Just like many other aspects of this pandemic, we learned how to dissociate ourselves from reality as a coping mechanism for the trauma that we’re hit with every single day that the pandemic drags on. Even as a public health student who should be working with those harsh realities of this pandemic, I like having that ability of distancing myself from the constant headlines, alerts, and data points that paint that ugly picture. It keeps me sane during this (quote unquote) “unprecedented” time.

On the day we buried my grandmother, right before the funeral workers closed the casket on my grandmother, I had a semi-private moment with her body, where I talked to her as if she were still alive. First, I apologized to her for not becoming the medical doctor that she thought I would eventually become. Then, I told her that I found my passions elsewhere in public health and my interest in data science. I told her that I want to use data to fight for a more equitable healthcare system and that the reason I am doing this is to help prevent what happened to her from happening to other people.

It was only then that after well over 2 weeks of feeling numb at my grandmother’s death, the gravity of her being gone decided to hit me like a truck and I broke down beside her casket.

At the time that I’m finally writing this memoir, which I’ve put off for a long time, it’s been well over 6 months since my grandmother died and I had gotten my first dose of the Moderna vaccine.

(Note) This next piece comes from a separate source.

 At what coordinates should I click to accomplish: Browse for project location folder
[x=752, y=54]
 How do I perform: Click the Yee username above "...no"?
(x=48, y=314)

Was I happy to be on the path to full vaccination? Absolutely. But, I couldn’t help but feel this sense of guilt that wouldn’t go away as I was driving to my vaccination appointment. My grandmother would have needed this vaccine much more than me and she would have gotten this vaccine much sooner than me. So many others who were more deserving could have gotten this vaccine. Yet, here I was, a healthy 23-year old, getting this life-saving miracle of science, despite having never gotten COVID over the course of the pandemic.

In all honesty, I feel so fucking guilty for getting something so life-saving. I feel so fucking guilty for coming out of this pandemic alive and healthy, when so many people, like my grandmother, didn’t even make it out alive.

Maybe this is God’s incredibly twisted way of telling me to use my privilege of making it out of the pandemic like this to improve the very systems that have facilitated the deaths of 499,999+ other people. I just hope that being a part of this archival team and working on this project is just one way of improving those systems for the future.

Gimingaw ko nimo, lola. Say hi to lolo for me.